Linear time (O(h)) doesn’t sound very good - if h is close to n, we’ll have the same performance as a linked list. What if there were a way to bound the tree height to some sub-linear factor? As it turns out, there are several ways to do so, and the general idea of somehow keeping the tree height limited to a certain factor of the number of elements it holds is called height balancing. Ergo we’ll want to look into (height) balanced/self-balancing binary search trees **(BBST). **

                      Burger


                          M
                        .   .
                      .       .
                    .           .
                  .               .
                E .                 P .
              .     .                   .
            .         .                   .
          .             .                   .
      D .                 I                   Y
                        .
                      .
                    .
                  .
                F

AVL tree

Since binary search trees have at most two children, the best tree height (i.e. smallest) we can achieve is log2 n (n being the number of elements in the tree). There are several self-balancing BSTs developed over the years. It seems that up there in the US college professors tend to prefer the red-black tree when studying BBSTs, whilst over here AVL is preferred. In any case, AVL tree was the first BBST ever devised, so we’ll adopt it as our BBST model.

AVL trees (named after its two Soviet inventors Adelson-Velsky and Landis) use a series of rotations to keep the tree balanced. To keep track of when a certain subtree rooted at some node needs to be rotated, we maintain (or calculate) a balance factor variable for each node, which is the difference between the node’s left and right children’s heights, i.e.:

balance_factor(n) = n.left_child.height - n.right_child.height

AVL trees allow balance factors of -1, 0 or +1. That means that for any given node, the difference between the heights of its left and right subtrees will be at most 1. Doing the math on that, it can be proven that AVL trees have at most height 1.44log n, which is pretty good sub-linear time.

So how we keep every node’s balance factor between -1 and 1? Suppose a node has +1 balance factor and we insert data on the node’s left subtree in such a way that now the node has a balance factor of +2. If we could re-arrange the elements inside the node’s child subtrees in a way that the root node now had zero balance, that would solve our problem. If we did so for each node in the path between the inserted node and the tree root (which we call branch), we would guarantee the AVL property.

This re-arrangement we talk of is called tree rotation. The goal of a tree rotation is always the same: given an unbalanced (i.e. balance factor greater than 1 or smaller than -1) node n, re-arrange its children in a manner that preserves BST property and makes n balanced, ideally with perfect (zero) balance.

Although rotation is always the same, to facilitate implementation and learning literature splits it in two groups: left (+2) and (-2) right rotation, each with two subgroups: left-left/left-right and right-right/right-left. Left and right rotation are symmetrical, so we only need to focus on one of them.

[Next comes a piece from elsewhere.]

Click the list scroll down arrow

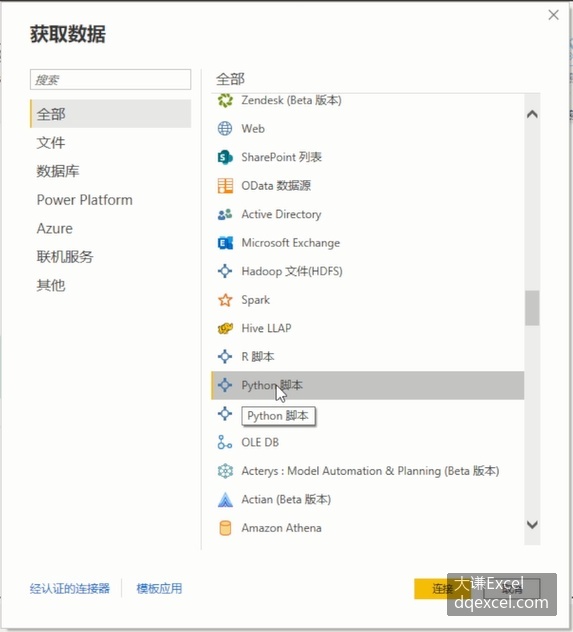(532, 524)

Suppose a node X with children Z (to the left) and D (right) has balance factor +2. Suppose that both Z and D are roots to subtrees that maintain AVL property, i.e. all of their nodes have -1, 0 or +1 balance factor.

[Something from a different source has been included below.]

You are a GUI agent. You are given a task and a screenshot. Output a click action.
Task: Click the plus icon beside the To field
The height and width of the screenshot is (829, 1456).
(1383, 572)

Depending on Z’s balance factor, we’ll need to do a left-left or a left-right rotation. Left-left (and its symmetrical right-right) rotations are the easiest, whilst in left-right rotations we first rotate the tree in a way that we can do a left-left rotation, so we end up doing two rotations to get a balanced tree.

There is no easier way to explain rotations than by drawing them. The following drawing can be found in the code, commented:

  LEFT-RIGHT CASE        LEFT-LEFT CASE             BALANCED
  (Y bal = -1)            (Y bal = +1)

       +2                      +2                    (0)
          X                       X                      Z
         / \                     / \                    /  \
    -1  /   D               +1  /   D                  /    \
       Y            \          Z              \       Y      X
      / \        ----\        / \          ----\     / \    / \
     A   \       ----/       /   C         ----/    A   B  C   D
          Z         /       Y                 /
         / \               / \
        B   C             A   B

Rotation may seem somewhat esoteric at first, but once you focus on what is going on with the main nodes (X,Y,Z) all the rest unfolds naturally. In the left-left rotation, Z is the value between X and Y, so naturally we want to choose him as the new root, replacing X. By doing that, Y continues to be Z’s left child, but X, which is greater than Z and was its parent before, now is its right child. The same logic applies to subchildren A through D. Once you understand the mechanism behind rotations, you won’t even need to memorize anything.

Right-right and right-left rotations are symmetrical. You can find their graphics in the code comments.

As we mentioned before, rotations are all we need to maintain AVL property: each time we insert a node, we check for AVL violations (i.e. balance factor = +2 or -2) bottom-up starting at the inserted node and ending at the tree root. A correctly implemented AVL tree will never have balance factors greater than +2 or smaller than -2 even before rotations, so those are the only two cases you need to check for.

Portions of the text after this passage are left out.